RECORDS FOR THE TASK:
----------

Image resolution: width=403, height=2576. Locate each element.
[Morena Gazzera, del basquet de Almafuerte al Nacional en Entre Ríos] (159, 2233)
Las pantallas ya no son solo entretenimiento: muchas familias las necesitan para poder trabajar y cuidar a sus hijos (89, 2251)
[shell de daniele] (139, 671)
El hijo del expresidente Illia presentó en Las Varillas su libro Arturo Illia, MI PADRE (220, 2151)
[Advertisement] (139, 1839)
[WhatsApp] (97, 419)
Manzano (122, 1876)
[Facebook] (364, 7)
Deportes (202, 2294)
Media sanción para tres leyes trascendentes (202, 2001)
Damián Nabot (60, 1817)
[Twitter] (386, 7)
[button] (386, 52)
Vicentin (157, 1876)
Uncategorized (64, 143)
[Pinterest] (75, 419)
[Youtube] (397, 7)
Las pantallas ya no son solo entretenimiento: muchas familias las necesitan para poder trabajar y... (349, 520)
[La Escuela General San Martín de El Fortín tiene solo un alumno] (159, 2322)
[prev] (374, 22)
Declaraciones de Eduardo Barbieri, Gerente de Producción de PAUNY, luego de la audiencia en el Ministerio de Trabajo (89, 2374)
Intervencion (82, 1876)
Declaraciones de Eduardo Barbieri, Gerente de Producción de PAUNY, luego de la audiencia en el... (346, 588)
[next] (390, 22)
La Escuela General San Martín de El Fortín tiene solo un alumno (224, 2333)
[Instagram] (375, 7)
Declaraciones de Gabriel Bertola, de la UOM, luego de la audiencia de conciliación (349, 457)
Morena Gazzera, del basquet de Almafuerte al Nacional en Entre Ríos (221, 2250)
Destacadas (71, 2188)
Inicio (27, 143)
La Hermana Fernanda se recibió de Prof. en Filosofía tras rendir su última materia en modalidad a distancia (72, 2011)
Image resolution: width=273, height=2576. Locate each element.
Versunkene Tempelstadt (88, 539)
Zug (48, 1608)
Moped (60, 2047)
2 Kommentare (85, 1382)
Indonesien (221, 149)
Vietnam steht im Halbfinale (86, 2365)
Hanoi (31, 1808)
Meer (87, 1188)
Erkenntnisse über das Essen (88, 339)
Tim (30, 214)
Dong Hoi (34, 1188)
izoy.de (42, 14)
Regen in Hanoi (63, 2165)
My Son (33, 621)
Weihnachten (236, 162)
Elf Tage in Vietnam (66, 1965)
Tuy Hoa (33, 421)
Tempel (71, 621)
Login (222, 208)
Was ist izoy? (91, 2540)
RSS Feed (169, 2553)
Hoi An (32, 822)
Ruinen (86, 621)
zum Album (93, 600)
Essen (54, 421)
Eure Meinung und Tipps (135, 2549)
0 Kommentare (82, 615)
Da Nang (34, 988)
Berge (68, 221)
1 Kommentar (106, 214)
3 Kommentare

----------

TASK DESCRIPTION: Will you return exactly the lines above from the one with "[Youtube] (397, 7)" down to the one with "[prev] (374, 22)", counting both as part of the range?

RESULT OF THE TASK:
[Youtube] (397, 7)
Las pantallas ya no son solo entretenimiento: muchas familias las necesitan para poder trabajar y... (349, 520)
[La Escuela General San Martín de El Fortín tiene solo un alumno] (159, 2322)
[prev] (374, 22)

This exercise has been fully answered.